Records from a data source:
***

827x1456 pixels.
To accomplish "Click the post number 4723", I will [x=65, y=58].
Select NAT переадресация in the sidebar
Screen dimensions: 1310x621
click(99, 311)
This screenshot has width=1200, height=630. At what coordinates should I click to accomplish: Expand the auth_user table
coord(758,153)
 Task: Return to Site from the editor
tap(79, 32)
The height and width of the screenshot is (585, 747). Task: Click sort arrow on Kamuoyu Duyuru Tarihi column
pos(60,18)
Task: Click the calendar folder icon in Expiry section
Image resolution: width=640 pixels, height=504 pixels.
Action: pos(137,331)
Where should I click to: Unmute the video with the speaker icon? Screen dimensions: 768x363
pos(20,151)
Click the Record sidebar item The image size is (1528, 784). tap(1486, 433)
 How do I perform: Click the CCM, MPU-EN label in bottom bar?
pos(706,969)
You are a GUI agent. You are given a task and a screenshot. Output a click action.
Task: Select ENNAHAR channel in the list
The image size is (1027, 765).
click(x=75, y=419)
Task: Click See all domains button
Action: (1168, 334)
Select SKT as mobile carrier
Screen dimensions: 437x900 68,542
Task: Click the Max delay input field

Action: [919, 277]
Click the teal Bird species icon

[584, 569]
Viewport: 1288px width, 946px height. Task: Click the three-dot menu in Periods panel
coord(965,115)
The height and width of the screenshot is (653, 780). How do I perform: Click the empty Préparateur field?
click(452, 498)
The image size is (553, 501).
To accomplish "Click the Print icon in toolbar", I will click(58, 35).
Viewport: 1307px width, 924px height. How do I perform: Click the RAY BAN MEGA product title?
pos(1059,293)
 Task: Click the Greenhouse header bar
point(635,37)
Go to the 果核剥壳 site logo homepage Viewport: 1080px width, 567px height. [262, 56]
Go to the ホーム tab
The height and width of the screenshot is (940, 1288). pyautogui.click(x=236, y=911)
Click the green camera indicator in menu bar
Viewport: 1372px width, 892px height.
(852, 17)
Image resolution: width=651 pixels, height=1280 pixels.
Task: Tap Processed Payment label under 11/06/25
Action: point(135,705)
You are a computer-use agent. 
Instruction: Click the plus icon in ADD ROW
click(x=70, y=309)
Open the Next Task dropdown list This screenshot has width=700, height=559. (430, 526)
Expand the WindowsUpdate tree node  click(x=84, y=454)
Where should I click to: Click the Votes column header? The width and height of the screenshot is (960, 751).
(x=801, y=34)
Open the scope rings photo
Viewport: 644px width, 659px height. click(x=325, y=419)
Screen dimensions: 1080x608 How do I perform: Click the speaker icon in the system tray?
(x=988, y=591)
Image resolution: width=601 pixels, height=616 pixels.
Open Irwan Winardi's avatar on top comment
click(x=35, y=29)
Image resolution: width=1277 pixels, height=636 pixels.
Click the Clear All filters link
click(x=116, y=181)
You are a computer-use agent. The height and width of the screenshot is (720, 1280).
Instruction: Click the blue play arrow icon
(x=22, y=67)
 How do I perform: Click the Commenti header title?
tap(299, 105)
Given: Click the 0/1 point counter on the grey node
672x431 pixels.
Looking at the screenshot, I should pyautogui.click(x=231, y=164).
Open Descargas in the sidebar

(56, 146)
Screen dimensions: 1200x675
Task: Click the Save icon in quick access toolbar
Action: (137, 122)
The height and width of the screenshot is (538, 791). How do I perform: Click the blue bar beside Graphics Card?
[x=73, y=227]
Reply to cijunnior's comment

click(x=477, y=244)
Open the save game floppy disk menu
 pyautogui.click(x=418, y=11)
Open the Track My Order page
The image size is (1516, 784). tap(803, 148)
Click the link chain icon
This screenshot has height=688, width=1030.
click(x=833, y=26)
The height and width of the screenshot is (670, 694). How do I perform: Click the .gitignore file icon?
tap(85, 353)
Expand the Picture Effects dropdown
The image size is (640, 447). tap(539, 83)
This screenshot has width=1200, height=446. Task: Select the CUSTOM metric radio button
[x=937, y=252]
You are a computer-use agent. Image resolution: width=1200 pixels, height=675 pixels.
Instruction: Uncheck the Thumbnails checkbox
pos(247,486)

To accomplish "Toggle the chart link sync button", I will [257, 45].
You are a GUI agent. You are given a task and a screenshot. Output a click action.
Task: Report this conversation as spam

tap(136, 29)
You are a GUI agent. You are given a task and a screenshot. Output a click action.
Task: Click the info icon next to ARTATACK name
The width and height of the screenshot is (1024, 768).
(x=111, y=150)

***

== Work instructions ==
Arrange the lines of every entry above as a Markdown table with two columns, Row and Line, giving each line its own numbered row and leaving out blank lines.

== Response for this exercise ==
| Row | Line |
|---|---|
| 1 | 827x1456 pixels. |
| 2 | To accomplish "Click the post number 4723", I will [x=65, y=58]. |
| 3 | Select NAT переадресация in the sidebar |
| 4 | Screen dimensions: 1310x621 |
| 5 | click(99, 311) |
| 6 | This screenshot has width=1200, height=630. At what coordinates should I click to accomplish: Expand the auth_user table |
| 7 | coord(758,153) |
| 8 |  Task: Return to Site from the editor |
| 9 | tap(79, 32) |
| 10 | The height and width of the screenshot is (585, 747). Task: Click sort arrow on Kamuoyu Duyuru Tarihi column |
| 11 | pos(60,18) |
| 12 | Task: Click the calendar folder icon in Expiry section |
| 13 | Image resolution: width=640 pixels, height=504 pixels. |
| 14 | Action: pos(137,331) |
| 15 | Where should I click to: Unmute the video with the speaker icon? Screen dimensions: 768x363 |
| 16 | pos(20,151) |
| 17 | Click the Record sidebar item The image size is (1528, 784). tap(1486, 433) |
| 18 |  How do I perform: Click the CCM, MPU-EN label in bottom bar? |
| 19 | pos(706,969) |
| 20 | You are a GUI agent. You are given a task and a screenshot. Output a click action. |
| 21 | Task: Select ENNAHAR channel in the list |
| 22 | The image size is (1027, 765). |
| 23 | click(x=75, y=419) |
| 24 | Task: Click See all domains button |
| 25 | Action: (1168, 334) |
| 26 | Select SKT as mobile carrier |
| 27 | Screen dimensions: 437x900 68,542 |
| 28 | Task: Click the Max delay input field |
| 29 | Action: [919, 277] |
| 30 | Click the teal Bird species icon |
| 31 | [584, 569] |
| 32 | Viewport: 1288px width, 946px height. Task: Click the three-dot menu in Periods panel |
| 33 | coord(965,115) |
| 34 | The height and width of the screenshot is (653, 780). How do I perform: Click the empty Préparateur field? |
| 35 | click(452, 498) |
| 36 | The image size is (553, 501). |
| 37 | To accomplish "Click the Print icon in toolbar", I will click(58, 35). |
| 38 | Viewport: 1307px width, 924px height. How do I perform: Click the RAY BAN MEGA product title? |
| 39 | pos(1059,293) |
| 40 |  Task: Click the Greenhouse header bar |
| 41 | point(635,37) |
| 42 | Go to the 果核剥壳 site logo homepage Viewport: 1080px width, 567px height. [262, 56] |
| 43 | Go to the ホーム tab |
| 44 | The height and width of the screenshot is (940, 1288). pyautogui.click(x=236, y=911) |
| 45 | Click the green camera indicator in menu bar |
| 46 | Viewport: 1372px width, 892px height. |
| 47 | (852, 17) |
| 48 | Image resolution: width=651 pixels, height=1280 pixels. |
| 49 | Task: Tap Processed Payment label under 11/06/25 |
| 50 | Action: point(135,705) |
| 51 | You are a computer-use agent.  |
| 52 | Instruction: Click the plus icon in ADD ROW |
| 53 | click(x=70, y=309) |
| 54 | Open the Next Task dropdown list This screenshot has width=700, height=559. (430, 526) |
| 55 | Expand the WindowsUpdate tree node  click(x=84, y=454) |
| 56 | Where should I click to: Click the Votes column header? The width and height of the screenshot is (960, 751). |
| 57 | (x=801, y=34) |
| 58 | Open the scope rings photo |
| 59 | Viewport: 644px width, 659px height. click(x=325, y=419) |
| 60 | Screen dimensions: 1080x608 How do I perform: Click the speaker icon in the system tray? |
| 61 | (x=988, y=591) |
| 62 | Image resolution: width=601 pixels, height=616 pixels. |
| 63 | Open Irwan Winardi's avatar on top comment |
| 64 | click(x=35, y=29) |
| 65 | Image resolution: width=1277 pixels, height=636 pixels. |
| 66 | Click the Clear All filters link |
| 67 | click(x=116, y=181) |
| 68 | You are a computer-use agent. The height and width of the screenshot is (720, 1280). |
| 69 | Instruction: Click the blue play arrow icon |
| 70 | (x=22, y=67) |
| 71 |  How do I perform: Click the Commenti header title? |
| 72 | tap(299, 105) |
| 73 | Given: Click the 0/1 point counter on the grey node |
| 74 | 672x431 pixels. |
| 75 | Looking at the screenshot, I should pyautogui.click(x=231, y=164). |
| 76 | Open Descargas in the sidebar |
| 77 | (56, 146) |
| 78 | Screen dimensions: 1200x675 |
| 79 | Task: Click the Save icon in quick access toolbar |
| 80 | Action: (137, 122) |
| 81 | The height and width of the screenshot is (538, 791). How do I perform: Click the blue bar beside Graphics Card? |
| 82 | [x=73, y=227] |
| 83 | Reply to cijunnior's comment |
| 84 | click(x=477, y=244) |
| 85 | Open the save game floppy disk menu |
| 86 |  pyautogui.click(x=418, y=11) |
| 87 | Open the Track My Order page |
| 88 | The image size is (1516, 784). tap(803, 148) |
| 89 | Click the link chain icon |
| 90 | This screenshot has height=688, width=1030. |
| 91 | click(x=833, y=26) |
| 92 | The height and width of the screenshot is (670, 694). How do I perform: Click the .gitignore file icon? |
| 93 | tap(85, 353) |
| 94 | Expand the Picture Effects dropdown |
| 95 | The image size is (640, 447). tap(539, 83) |
| 96 | This screenshot has width=1200, height=446. Task: Select the CUSTOM metric radio button |
| 97 | [x=937, y=252] |
| 98 | You are a computer-use agent. Image resolution: width=1200 pixels, height=675 pixels. |
| 99 | Instruction: Uncheck the Thumbnails checkbox |
| 100 | pos(247,486) |
| 101 | To accomplish "Toggle the chart link sync button", I will [257, 45]. |
| 102 | You are a GUI agent. You are given a task and a screenshot. Output a click action. |
| 103 | Task: Report this conversation as spam |
| 104 | tap(136, 29) |
| 105 | You are a GUI agent. You are given a task and a screenshot. Output a click action. |
| 106 | Task: Click the info icon next to ARTATACK name |
| 107 | The width and height of the screenshot is (1024, 768). |
| 108 | (x=111, y=150) |